▶ TO-DO LIST:
1/ In the passage on splitting data by storm and solar activity, how long are the guard gaps placed between the training, validation, and test subsets?
2/ Pick up the passage on splitting data by storm and solar activity right after its final sentence and extend it.

____ PASSAGE TO READ

Step 1: Storm-aware allocation: Superintense (Dst $\leq - 250$ nT) and intense storms ( $- 250 < Dst \leq - 100$ nT) were prioritized and distributed proportionally across train/val/test splits (see Table 1).
Step 2: Solar activity balancing: Afterwards, samples were binned by F10.7 into four solar classes (very weak, weak, moderate, intense) [39] and allocated to match the 70:15:15 ratio, with $\pm 48 h$ guard gaps by using non-storm periods to ensure no overlap between training, validation, and test subsets.

Table 1. Storm Event Distribution.

Storm Class	Training	Validation	Testing
Intense ( $- 250 <$ Dst $\leq - 100$ nT)	54	12	14
Superintense (Dst $\leq - 250$ nT)	5	1	2

As shown in Figure 1b, the proportions for each solar class in the test set range between 20% and 30%. While exact matching across all subsets is challenging, care was taken to ensure the training and validation sets also reflect a reasonably balanced distribution across these classes. This approach aimed to reduce biases tied to specific space weather regimes and allowed for rigorous testing of model generalization across varying conditions.

________
____ DATA

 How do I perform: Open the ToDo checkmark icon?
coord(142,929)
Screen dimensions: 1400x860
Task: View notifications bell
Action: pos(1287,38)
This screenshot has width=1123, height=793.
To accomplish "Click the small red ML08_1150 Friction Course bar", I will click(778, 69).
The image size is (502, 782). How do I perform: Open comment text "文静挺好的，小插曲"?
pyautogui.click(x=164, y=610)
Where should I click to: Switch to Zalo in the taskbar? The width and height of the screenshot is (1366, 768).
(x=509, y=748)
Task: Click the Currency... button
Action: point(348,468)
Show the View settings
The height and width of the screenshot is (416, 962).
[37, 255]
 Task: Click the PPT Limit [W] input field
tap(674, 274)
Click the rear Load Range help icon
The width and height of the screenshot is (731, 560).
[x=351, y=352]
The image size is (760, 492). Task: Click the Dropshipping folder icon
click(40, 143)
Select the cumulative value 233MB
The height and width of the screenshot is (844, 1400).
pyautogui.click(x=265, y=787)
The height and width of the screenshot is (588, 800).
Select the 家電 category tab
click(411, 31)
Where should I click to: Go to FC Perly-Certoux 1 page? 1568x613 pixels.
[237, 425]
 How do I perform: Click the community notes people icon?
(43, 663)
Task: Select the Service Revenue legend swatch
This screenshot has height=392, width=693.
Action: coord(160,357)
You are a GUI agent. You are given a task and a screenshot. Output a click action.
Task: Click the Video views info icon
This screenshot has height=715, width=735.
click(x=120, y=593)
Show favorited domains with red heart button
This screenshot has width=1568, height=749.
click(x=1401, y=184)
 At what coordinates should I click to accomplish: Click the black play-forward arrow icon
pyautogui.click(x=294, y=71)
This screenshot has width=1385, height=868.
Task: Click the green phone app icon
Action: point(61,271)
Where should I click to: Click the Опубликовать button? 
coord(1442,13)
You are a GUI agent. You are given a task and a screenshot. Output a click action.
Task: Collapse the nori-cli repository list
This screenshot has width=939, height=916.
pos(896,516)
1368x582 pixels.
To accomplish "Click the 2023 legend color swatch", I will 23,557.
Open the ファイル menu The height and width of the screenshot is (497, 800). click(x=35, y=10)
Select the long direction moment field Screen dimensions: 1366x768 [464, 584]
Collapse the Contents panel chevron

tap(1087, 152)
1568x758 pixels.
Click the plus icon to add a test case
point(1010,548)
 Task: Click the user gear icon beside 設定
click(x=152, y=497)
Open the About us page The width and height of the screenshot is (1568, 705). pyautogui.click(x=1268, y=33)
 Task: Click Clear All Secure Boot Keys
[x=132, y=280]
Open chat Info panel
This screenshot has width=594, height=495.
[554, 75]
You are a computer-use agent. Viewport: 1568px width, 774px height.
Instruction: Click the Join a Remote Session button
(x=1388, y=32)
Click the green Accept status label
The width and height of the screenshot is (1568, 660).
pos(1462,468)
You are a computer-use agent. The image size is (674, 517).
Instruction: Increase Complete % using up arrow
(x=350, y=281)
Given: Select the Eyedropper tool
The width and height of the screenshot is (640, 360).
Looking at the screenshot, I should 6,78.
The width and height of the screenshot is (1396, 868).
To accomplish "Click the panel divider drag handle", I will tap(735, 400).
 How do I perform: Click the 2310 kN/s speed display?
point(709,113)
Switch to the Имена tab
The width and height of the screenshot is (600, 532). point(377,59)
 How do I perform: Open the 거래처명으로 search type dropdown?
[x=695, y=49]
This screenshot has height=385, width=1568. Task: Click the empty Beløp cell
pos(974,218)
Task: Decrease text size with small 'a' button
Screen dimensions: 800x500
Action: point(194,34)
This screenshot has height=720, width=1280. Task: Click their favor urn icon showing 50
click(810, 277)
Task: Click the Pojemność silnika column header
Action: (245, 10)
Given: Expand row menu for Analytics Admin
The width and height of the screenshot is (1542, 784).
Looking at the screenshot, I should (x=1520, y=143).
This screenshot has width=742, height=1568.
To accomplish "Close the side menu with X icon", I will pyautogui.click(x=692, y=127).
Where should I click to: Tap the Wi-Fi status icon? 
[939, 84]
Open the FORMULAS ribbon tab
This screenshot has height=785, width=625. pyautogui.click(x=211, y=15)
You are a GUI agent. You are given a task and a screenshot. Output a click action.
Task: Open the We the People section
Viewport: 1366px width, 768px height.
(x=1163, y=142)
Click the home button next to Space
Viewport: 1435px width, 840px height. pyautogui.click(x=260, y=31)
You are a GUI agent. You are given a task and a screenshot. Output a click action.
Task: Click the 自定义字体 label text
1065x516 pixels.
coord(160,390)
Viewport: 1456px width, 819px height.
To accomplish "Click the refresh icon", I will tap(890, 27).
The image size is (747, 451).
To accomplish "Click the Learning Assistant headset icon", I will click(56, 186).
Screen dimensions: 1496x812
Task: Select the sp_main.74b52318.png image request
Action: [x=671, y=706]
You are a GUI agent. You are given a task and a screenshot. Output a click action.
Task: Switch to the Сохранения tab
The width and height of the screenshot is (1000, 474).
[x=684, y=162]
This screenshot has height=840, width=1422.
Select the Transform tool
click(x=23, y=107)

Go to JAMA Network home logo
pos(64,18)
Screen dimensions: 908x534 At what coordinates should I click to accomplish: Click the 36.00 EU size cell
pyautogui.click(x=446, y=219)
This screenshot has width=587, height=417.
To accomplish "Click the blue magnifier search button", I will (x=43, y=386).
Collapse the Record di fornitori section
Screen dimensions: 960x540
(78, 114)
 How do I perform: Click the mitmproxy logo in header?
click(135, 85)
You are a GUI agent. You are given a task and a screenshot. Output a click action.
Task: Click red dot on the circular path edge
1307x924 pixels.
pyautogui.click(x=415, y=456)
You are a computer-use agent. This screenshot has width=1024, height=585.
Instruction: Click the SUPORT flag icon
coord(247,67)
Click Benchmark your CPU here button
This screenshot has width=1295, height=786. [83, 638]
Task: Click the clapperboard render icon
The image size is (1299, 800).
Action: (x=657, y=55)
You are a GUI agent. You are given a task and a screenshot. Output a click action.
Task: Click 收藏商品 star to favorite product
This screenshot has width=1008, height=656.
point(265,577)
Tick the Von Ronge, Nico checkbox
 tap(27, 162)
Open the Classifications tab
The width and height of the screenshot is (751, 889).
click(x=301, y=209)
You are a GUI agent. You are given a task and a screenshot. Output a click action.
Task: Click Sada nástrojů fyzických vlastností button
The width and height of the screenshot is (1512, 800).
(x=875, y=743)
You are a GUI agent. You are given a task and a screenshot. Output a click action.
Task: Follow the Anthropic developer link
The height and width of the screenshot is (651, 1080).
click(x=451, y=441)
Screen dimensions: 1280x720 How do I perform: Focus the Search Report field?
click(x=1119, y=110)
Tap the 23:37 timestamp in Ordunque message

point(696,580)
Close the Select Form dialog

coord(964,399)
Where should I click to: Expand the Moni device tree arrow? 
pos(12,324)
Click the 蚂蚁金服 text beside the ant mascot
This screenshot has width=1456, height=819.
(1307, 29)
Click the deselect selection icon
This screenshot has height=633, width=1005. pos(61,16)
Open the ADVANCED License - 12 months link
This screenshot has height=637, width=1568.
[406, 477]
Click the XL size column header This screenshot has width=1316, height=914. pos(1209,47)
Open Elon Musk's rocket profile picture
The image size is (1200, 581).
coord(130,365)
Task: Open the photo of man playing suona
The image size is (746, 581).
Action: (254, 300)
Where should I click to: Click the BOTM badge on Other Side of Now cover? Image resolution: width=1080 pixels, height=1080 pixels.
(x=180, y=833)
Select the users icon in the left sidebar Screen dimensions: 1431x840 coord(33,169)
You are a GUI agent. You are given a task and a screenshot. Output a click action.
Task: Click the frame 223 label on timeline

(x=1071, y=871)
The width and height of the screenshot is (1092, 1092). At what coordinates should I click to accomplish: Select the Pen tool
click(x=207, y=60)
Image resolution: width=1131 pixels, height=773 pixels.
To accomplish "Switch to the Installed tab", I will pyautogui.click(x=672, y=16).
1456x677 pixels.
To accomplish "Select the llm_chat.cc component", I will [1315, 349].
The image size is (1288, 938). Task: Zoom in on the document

________

▶ ANSWER LIST:
1/ ±48 hours

2/
3. Experimental Setup

3.1. Models

This study benchmarks three deep learning architectures that span different archetypes for spatiotemporal forecasting.

DCNN [19] (DCNN121) is a recurrent architecture designed specifically for ionospheric TEC forecasting. It employs three stacked ConvLSTM layers with changing dilation factors (1-2-1) to expand the receptive field and better predict diverse geophysical behaviors.

SwinLSTM [27] combines a simplified LSTM recurrence with hierarchical Swin Transformer blocks. This hybrid architecture leverages local-window self-attention and patch-based processing to model global spatial dependencies while maintaining temporal continuity with the LSTM module.

SimVPv2 [28] represents a non-recurrent baseline based on pure convolutional processing. It separates spatiotemporal modeling into three components: a spatial encoder, a temporal translator (gated spatiotemporal attention (gSTA) is used in this work), and a decoder. Its fully convolutional nature makes it computationally efficient while maintaining high accuracy across diverse conditions.

For RNN-based models (DCNN and SwinLSTM), training was performed using teacher forcing [40] to mitigate error accumulation during multi-step forecasting. All models output multi-frame predictions in parallel, enabling direct comparison of long-horizon accuracy and stability.

3.2. Training

Each model was trained with a multichannel input tensor of shape

(B, C, T, H, W)

, where B is the batch size; C the number of input channels (including auxiliary features);

T = 12

is the temporal input length, predicting the subsequent

T_{o u t} = 12

steps (24 h); and

(H, W) = (72, 72),

representing the spatial resolution.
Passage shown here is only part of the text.